Action item A: Translate this sentence from the sleep assessment passage into Spanish: "Actigraphy is an established and non-invasive method to record objective rest activity patterns over several days."
Action item B: Please list every type that Table 1 of the sleep assessment passage groups under common data sources.
Action item C: From the sleep assessment passage, output word for word the stretch from "As part of the" through "Disorders Module [28].".

:: Passage ::

The working group also identified barriers to harmonizing questionnaire information. There are multiple context-dependent ways to ask about an individual’s “sleep quality” or “sleep duration.” For example, “good sleep quality” may be perceived differently for young, working adults compared to older, retired adults. More specifically, the lack of context about whether the measure applies to either work or free days (or both) is limited. In addition, even when these questions are standardized, they are strongly influenced by social, ethnic, racial, and national differences. Current normative data, when available, often fail to adequately capture the influence of these factors. Furthermore, use of standardized and validated measures may be limited by access, licensing, fees, and copyright. Lastly, even when high quality data are available, substantial barriers to sharing still exist, and include some technological barriers outlined in this report, as well as lack of incentives for doing the often-time-consuming work associated with data sharing, even when infrastructure and desire to do so are present.

As part of the discussion, common data sources and data types were identified and are listed in Table 1. The working group focused on commonly used and available information sources, as well as the most typical data types collected from these sources, rather than a comprehensive list of all sleep and circadian self-reported instruments. Notably, the comparability of findings across studies has been complicated by widespread variability in the phenotypic assessment of sleep variables. For instance, assessments range from single items to comprehensive diagnostic interviews such as the Diagnostic Interview for Sleep Patterns and Disorders, a computerized interview for both sleep patterns and screening for a wide range of sleep disorders in the NIH Toolkit, as well as the more recent Structured Clinical Interview for DSM-5 Sleep Disorders Module [28].

Table 1.

Common data sources and terms associated with questionnaire-based sleep and circadian assessments

Types Examples
Common data sources Validated questionnaires PSQI, ESS, MCTQ
Specific questions Do you snore?
Sleep diaries Diaries for sleep–wake pattern assessments or for informing actigraphy studies
Interviews Structured and unstructured
Observer reports Parent reports
Clinical notes Notes in electronic health records
Ecological momentary assessments Social network data
Passive data sensing Smart Speakers
Common data terms Sleep quality and restfulness Good sleep quality, feel rested
Daytime symptoms and consequences Excessively sleepy
Sleep timing and chronotype Morning or evening types
Self-reported quantitative data Sleep latency, sleep duration, time spent awake
Sleep disorder related symptoms Snoring, witnessed apneas, restless legs, sleepwalking
Medication or substance use Sleep aids, melatonin
Contextual variables Sleep environment, social and physical factors, use of electronics, consumption of caffeine
Attitudes and beliefs about sleep Cultural factors (e.g. “siesta”)

PSQI, Pittsburgh Sleep Quality Index; ESS, Epworth sleepiness scale; MCTQ, Munich ChronoType Questionnaire.

Actigraphy

Actigraphy is an established and non-invasive method to record objective rest activity patterns over several days. Several algorithms have been established to detect sleep and wakefulness using actigraphy data, which has then been compared to polysomnography and self-report measurements under different conditions and patient populations. Actigraphy measures changes in acceleration, which are then converted into activity counts used to distinguish rest (presumed sleep) from active (presumed wake) states. The low subject burden and ability to use over multiple nights have contributed to its widespread use for estimating sleep duration, timing, fragmentation, and several circadian traits of interest.

:::
:: Recorded information ::

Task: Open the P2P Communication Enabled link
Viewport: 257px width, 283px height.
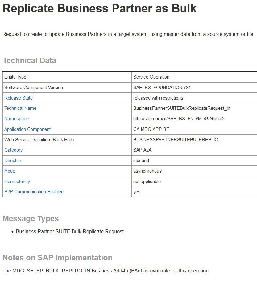Action: coord(34,192)
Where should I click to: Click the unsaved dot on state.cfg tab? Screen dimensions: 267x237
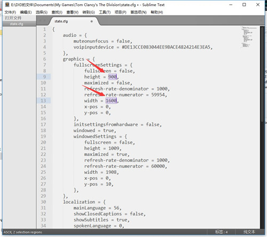coord(92,21)
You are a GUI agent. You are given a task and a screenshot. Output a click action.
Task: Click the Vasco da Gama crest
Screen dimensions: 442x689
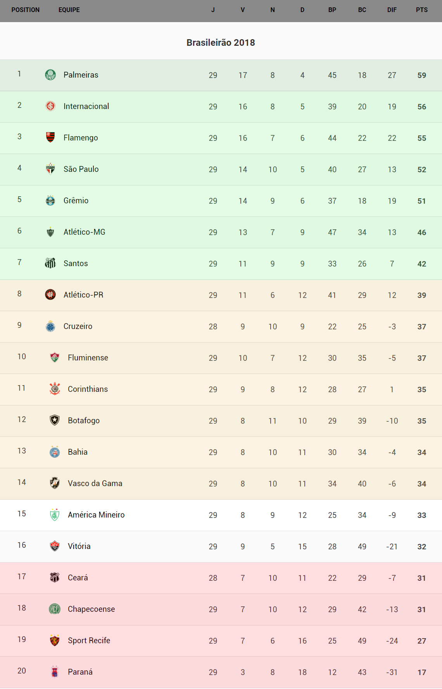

:::

Written response A: La actigrafía es un método establecido y no invasivo para registrar patrones objetivos de actividad y reposo durante varios días.

Written response B:
Validated questionnaires
Specific questions
Sleep diaries
Interviews
Observer reports
Clinical notes
Ecological momentary assessments
Passive data sensing

Written response C:
As part of the discussion, common data sources and data types were identified and are listed in Table 1. The working group focused on commonly used and available information sources, as well as the most typical data types collected from these sources, rather than a comprehensive list of all sleep and circadian self-reported instruments. Notably, the comparability of findings across studies has been complicated by widespread variability in the phenotypic assessment of sleep variables. For instance, assessments range from single items to comprehensive diagnostic interviews such as the Diagnostic Interview for Sleep Patterns and Disorders, a computerized interview for both sleep patterns and screening for a wide range of sleep disorders in the NIH Toolkit, as well as the more recent Structured Clinical Interview for DSM-5 Sleep Disorders Module [28].